*Document section*:
((

牵涉到定律、假说和经验公式(或经验关系),大家学习一下: The laws of science, scientific laws, or scientific principles are statements that describe or predict a range of phenomena as they appear in nature. The term "law" has diverse usage inmany cases: approximate, accurate, broad or narrow theories, in all natural scientific disciplines (physics, chemistry, biology, geology, astronomy etc.). Scientific laws summarize and explain a large collection of facts determined by experiment, and are tested based on their ability to predict the results of future experiments. They are developed either from facts or through mathematics, and are strongly supported by empirical evidence. It is generally understood that they reflect causal relationships fundamental to reality, and are discovered rather than invented.
Laws reflect scientific knowledge that experiments have repeatedly verified (and never falsified). Their accuracy does not change when new theories are worked out, but rather the scope of application, since the equation (if any) representing the law does not change. As with other scientific knowledge, they do not have absolute certainty (as mathematical theorems or identities do), and it is always possible for a law to be overturned by future observations. A law can usually be formulated as one or several statements or equations, so that it can be used to predict the outcome of an experiment, given the circumstances of the processes taking place.
Laws differ from hypotheses and postulates, which are proposed during the scientific process before and during validation by experiment and observation. These are not laws since they have not been verified to the same degree and may not be sufficiently general, although they may lead to the formulation of laws. A law is a more solidified and formal statement, distilled from repeated experiment. Laws are narrower in scope than scientific theories, which may contain one or several laws. Unlike hypotheses, theories and laws may be simply referred to as scientific fact.Although the nature of a scientific law is a question in philosophy and although scientific laws describe nature mathematically, scientific laws are practical conclusions reached by the scientific method; they are intended to be neither laden with ontological commitments nor statements of logical absolutes.

))

*Task details*: Carry on the passage about scientific laws from the point where it stops.

*Supplied material*:
((

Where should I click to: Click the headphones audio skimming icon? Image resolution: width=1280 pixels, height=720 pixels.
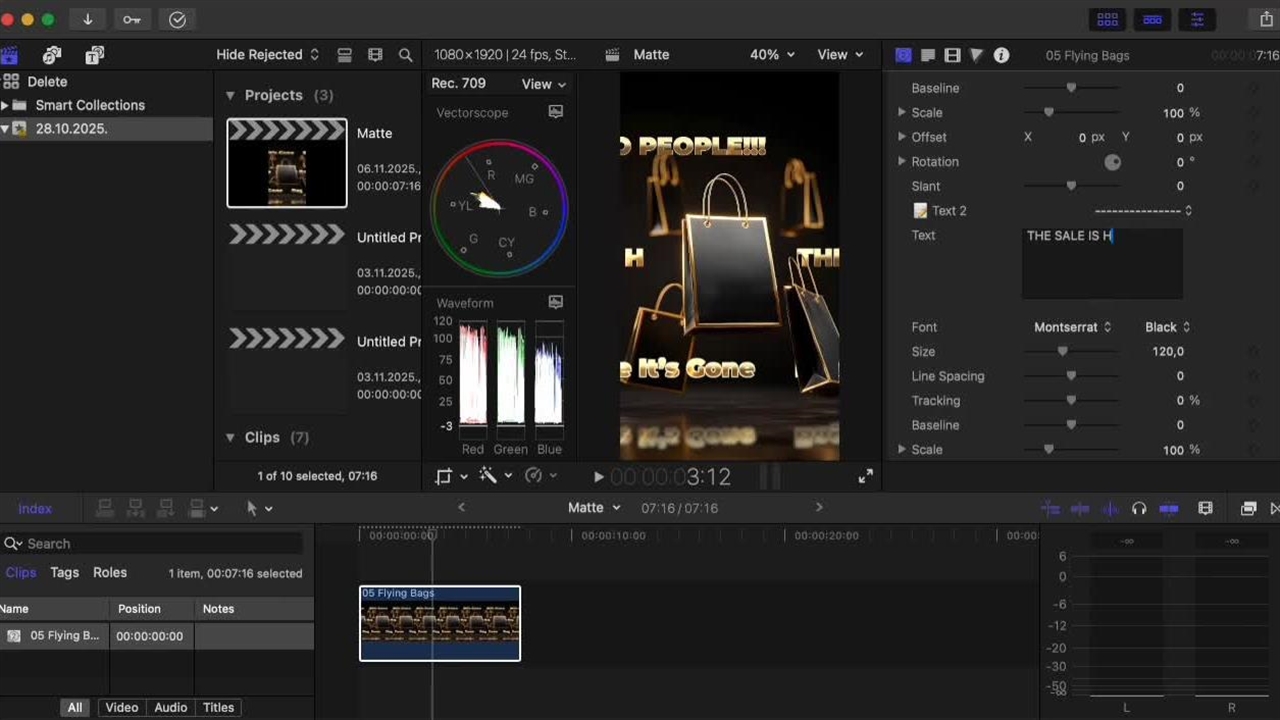point(1138,508)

))

*Task output*:
According to the unity of science thesis, all scientific laws follow fundamentally from physics. Laws which occur in other sciences ultimately follow from physical laws. Often, from mathematically fundamental viewpoints, universal constants emerge from scientific laws.
In science, an empirical relationship or phenomenological relationship is a relationship or correlation that is supported by experiment and observation but not necessarily supported by theory.
An empirical relationship is supported by confirmatory data irrespective of theoretical basis such as first principles. Sometimes theoretical explanations for what were initially empirical relationships are found, in which case the relationships are no longer considered empirical. An example was the Rydberg formula to predict the wavelengths of hydrogen spectral lines. Proposed in 1876, it perfectly predicted the wavelengths of the Lyman series, but lacked a theoretical basis until Niels Bohr produced his Boh rmodel of the atom in 1925. On occasion, what was thought to be an empirical factor is later deemed to be a fundamental physical constant.
Some empirical relationships are merely approximations, often equivalent to the first few terms of the Taylor series of the analytical solution describing the phenomenon. Other relationships only hold under certain specific conditions, reducing them to special cases of more general relationship. Some approximations, in particular phenomenological models, may even contradict theory; they are employed because they are more mathematically tractable than some theories, and are able to yield results.